ADOSSPP — Hommage à Claude Peltier

 — Modi­fiée le 25 juillet 2024 à 08 h 34 

Associatif —  Vendredi 20 août, ont eu lieu les obsèques du lieutenant-colonel Claude Peltier, emporté par la maladie quelques jours auparavant. Il fut pendant plus de vingt ans, le président de l’ADOSSPP et à ce titre, directeur de la publication ALLO DIX-HUIT. Voici un extrait des éloges qui lui furent rendus, ainsi qu’un portrait paru dans notre édition papier.

Message d’André-Pierre Lagarde, président de l’ADOSSPP

Cher pré­sident, cher Claude ;

Ta famille, tes amis, tes anciens « frères d’armes », tes anciens col­lègues, tous ceux qui t’ont connu et for­te­ment appré­cié sont tous là pour te dire Adieu et te rendre un der­nier hom­mage. Je suis là, en qua­li­té de pré­sident de l’ADOSSPP, modeste repré­sen­tant de tous ses membres, pour t’exprimer toute notre gra­ti­tude et tout notre res­pect pour ton œuvre au sein de cette belle association. 

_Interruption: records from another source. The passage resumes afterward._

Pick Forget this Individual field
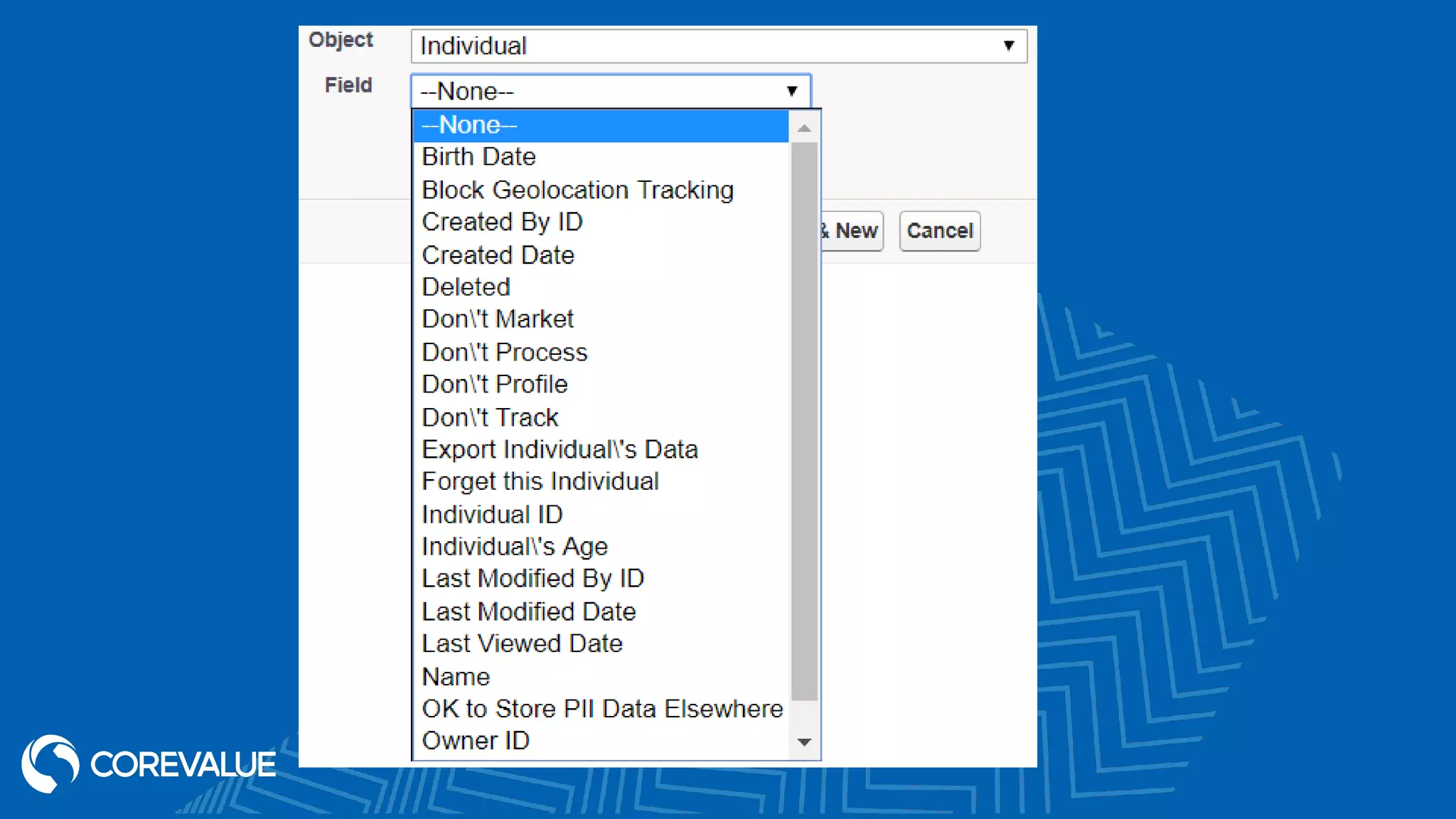The image size is (1456, 819). coord(540,482)
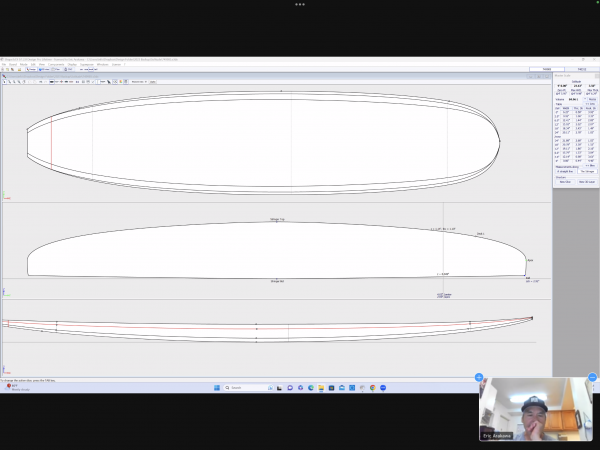600x450 pixels.
Task: Click the blue button at the video thumbnail's top-left
Action: (480, 378)
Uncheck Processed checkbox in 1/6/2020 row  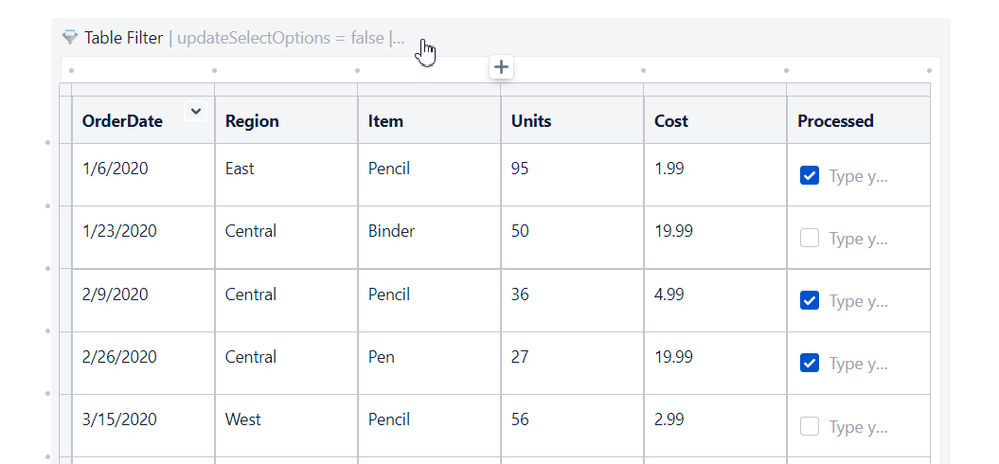point(810,176)
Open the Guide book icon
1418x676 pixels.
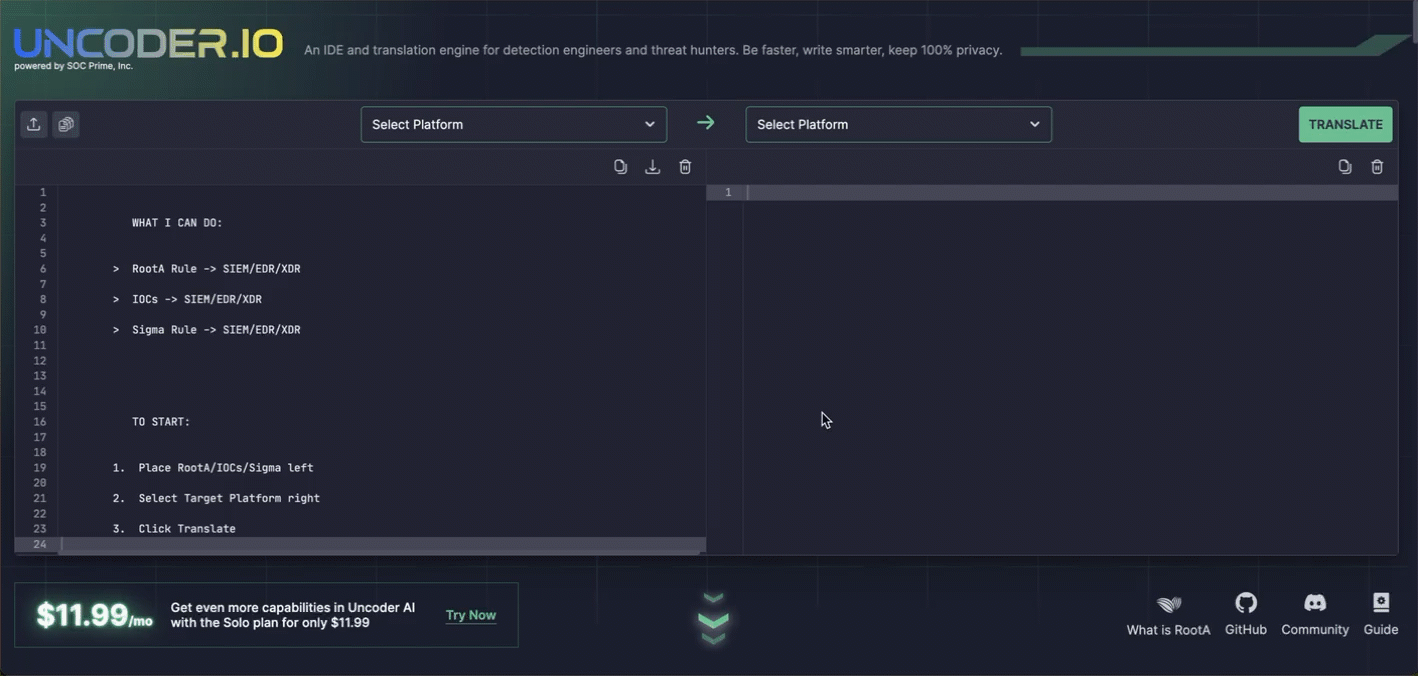pyautogui.click(x=1380, y=603)
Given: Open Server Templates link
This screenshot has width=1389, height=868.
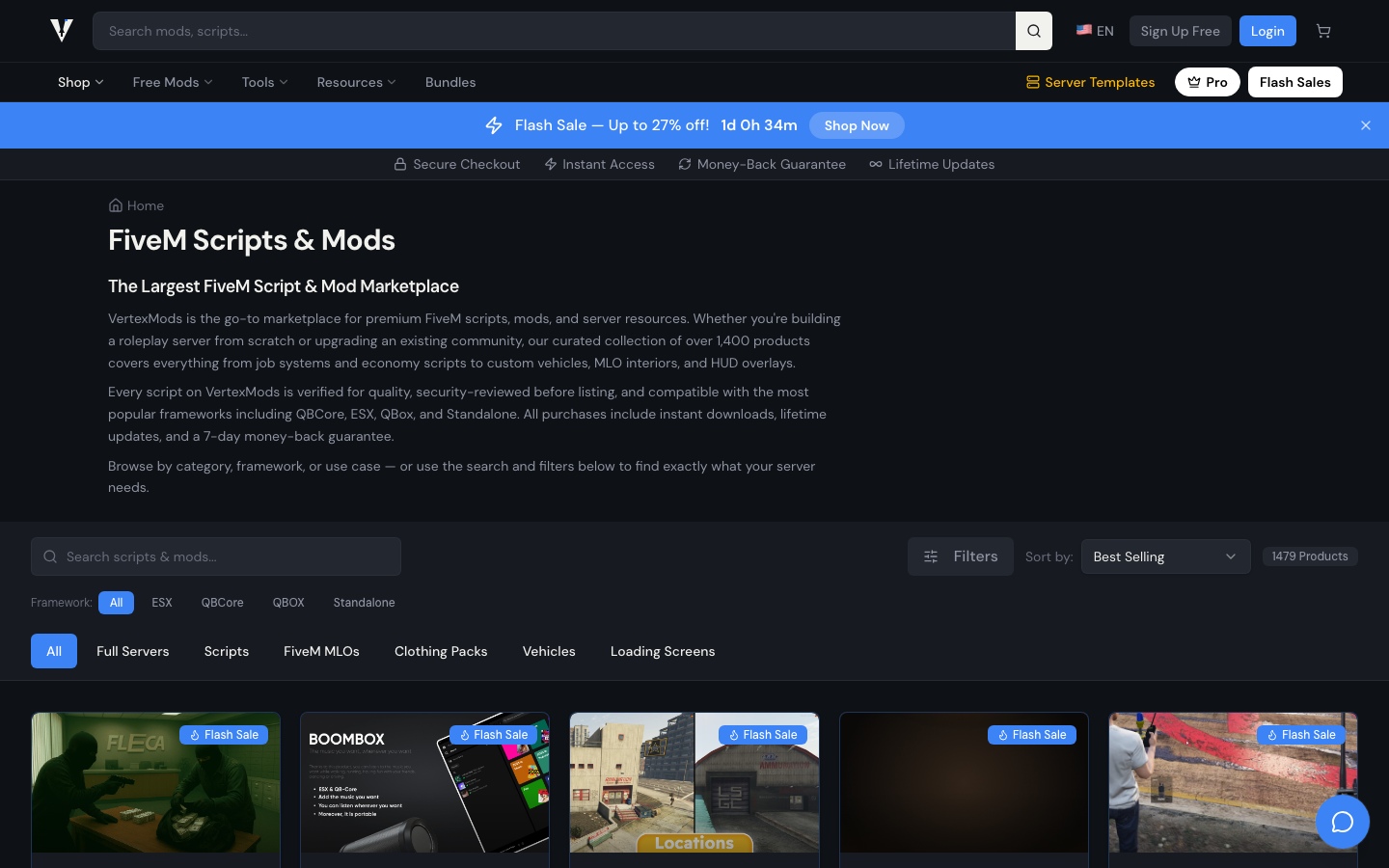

Tu pars avant nous, bien trop tôt, bien trop vite. 20 ans de pré­si­dence pour conso­li­der cette asso­cia­tion et per­mettre à cette der­nière de faire face à tous les enjeux actuels et ils sont nom­breux. Toutes tes actions et tes orien­ta­tions dans ta fonc­tion de pré­sident vont nous per­mettre, conscients de nos forces, de fran­chir ces obs­tacles avec séré­ni­té et confiance.

Ta dis­pa­ri­tion nous rap­pelle comme une évi­dence que nous sommes fina­le­ment bien peu de choses et qu’il faut pro­fi­ter de chaque seconde, de chaque minute ici-bas….

J’ai été très heu­reux, fier et recon­nais­sant que tu m’en accordes quelques-unes. Nos che­mins se sont croi­sés bien avant l’aventure ADOSSPP. En effet, jeune « piaf » en 1981, j’ai eu la chance d’être affec­té à la 1ère com­pa­gnie. Tu as été mon pre­mier com­man­dant d’unité et, après une période de doute qui peut se résu­mer à la « froi­deur » de la voûte aus­tère du fort de Vil­le­neuve-Saint-Georges, tu as été un acteur majeur, sans doute sans le savoir, dans mon choix de res­ter dans cette belle mai­son Bri­gade. Tes belles qua­li­tés m’avaient convaincu.

Puis, je t’ai retrou­vé à l’ADOSSPP. Pour moi, ta pré­sence dis­crète mais bien réelle m’a per­mis de décou­vrir cette asso­cia­tion avec ses par­ti­cu­la­ri­tés, ses limites et ses poten­tia­li­tés. Tu as été notre sage qui savait avec intel­li­gence, sou­plesse et huma­ni­té, nous gui­der, nous éclai­rer. Chaque fois qu’un sage meurt, c’est un che­min qui s’obscurcit. Les lumières de la connais­sance, du bien com­mun, de la tolé­rance et de la fra­ter­ni­té brillent tout à coup un peu moins fort et peuvent si on n’y prend pas garde s’éteindre. « Suivre tes pas » nous per­met­tra d’entretenir avec effi­cience cette lumière. 

Nous pleu­rons tous un homme d’une exquise cour­toi­sie, un homme aimable, un homme dis­cret mais extrê­me­ment effi­cace, un homme de dia­logue refu­sant la polé­mique, un homme loyal, un homme fidèle, un homme hon­nête. Bref, un homme bon.

Claude, tu laisses un vide der­rière toi. Et c’est avec beau­coup de tris­tesse et de com­pas­sion que nous pré­sen­tons nos plus sin­cères condo­léances à ton épouse, Edwige, ta fille, Aline et son com­pa­gnon Abdou, ta petite fille ado­rée, Isis, ton « grand frère » et à ta famille pour leur témoi­gner notre sou­tien dans ce moment douloureux.

Et pour mieux le sur­mon­ter, nous n’aurons qu’à nous sou­ve­nir de ta sagesse, de ta bon­té et ton éter­nel optimisme.

Repose en paix, cher Claude et sois assu­ré de nos prières. 

Ami­tiés res­pec­tueuses et reconnaissantes.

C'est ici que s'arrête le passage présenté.